Since then athlete after athlete in a myriad of different sports around the world have "gone positive" as Sports Drug Agencies, and indeed law enforcement agencies, worldwide crack down on the use and traffic of performance enhancing drugs in sport.
Cycling's governing body, the UCI, introduced "blood testing" as a means of determining the "potential" illicit use of erythropoitin as an ergogenic agent. By setting an arbitrary figure of 50% as a haematocrit "competition cut off", the UCI opened a veritable Pandora's box of potential "false positive" disqualifications from competition being called against "clean" athletes.
While various researchers and academics have offered a myriad of "natural alternatives" to drug use the last few years have seen major advancements in sports science and bio-technical instrumentation that provide startling new possibilities in leveling the playing field between those athletes who chose to avail themselves to illicit, and currently largely undetectable, performance enhancing drugs, and those that wish to compete "clean".

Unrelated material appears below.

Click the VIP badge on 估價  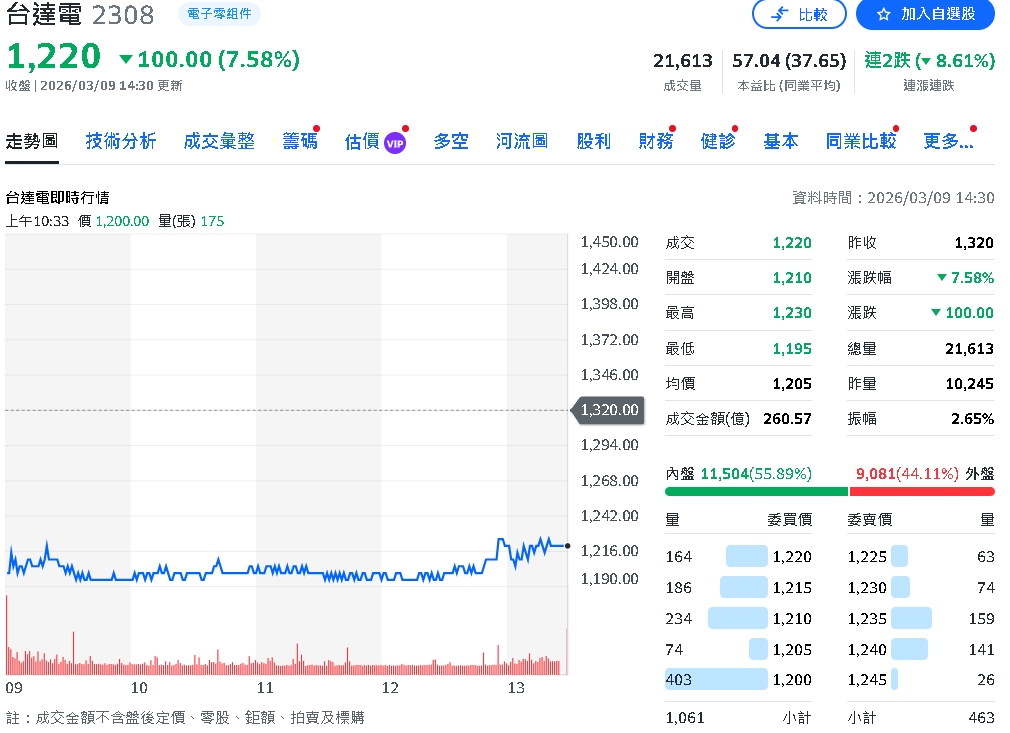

Without doubt, the areas of "hypobaric" or altitude training and "hyperbaric" therapy are two areas that warrant further investigation as methods of improving athletic performance. While both practices are thwart with much conjecture and supposition, particularly in Western Society, Eastern Bloc countries such as the then Soviet Union, have been using such techniques with resounding success for more than a decade.
It is the purpose of this discussion to briefly review some of the research from around the world, along with recent pilot and case studies from Australia and New Zealand in these areas to ascertain their potential worth as legal performance enhancing practices into the new millenium.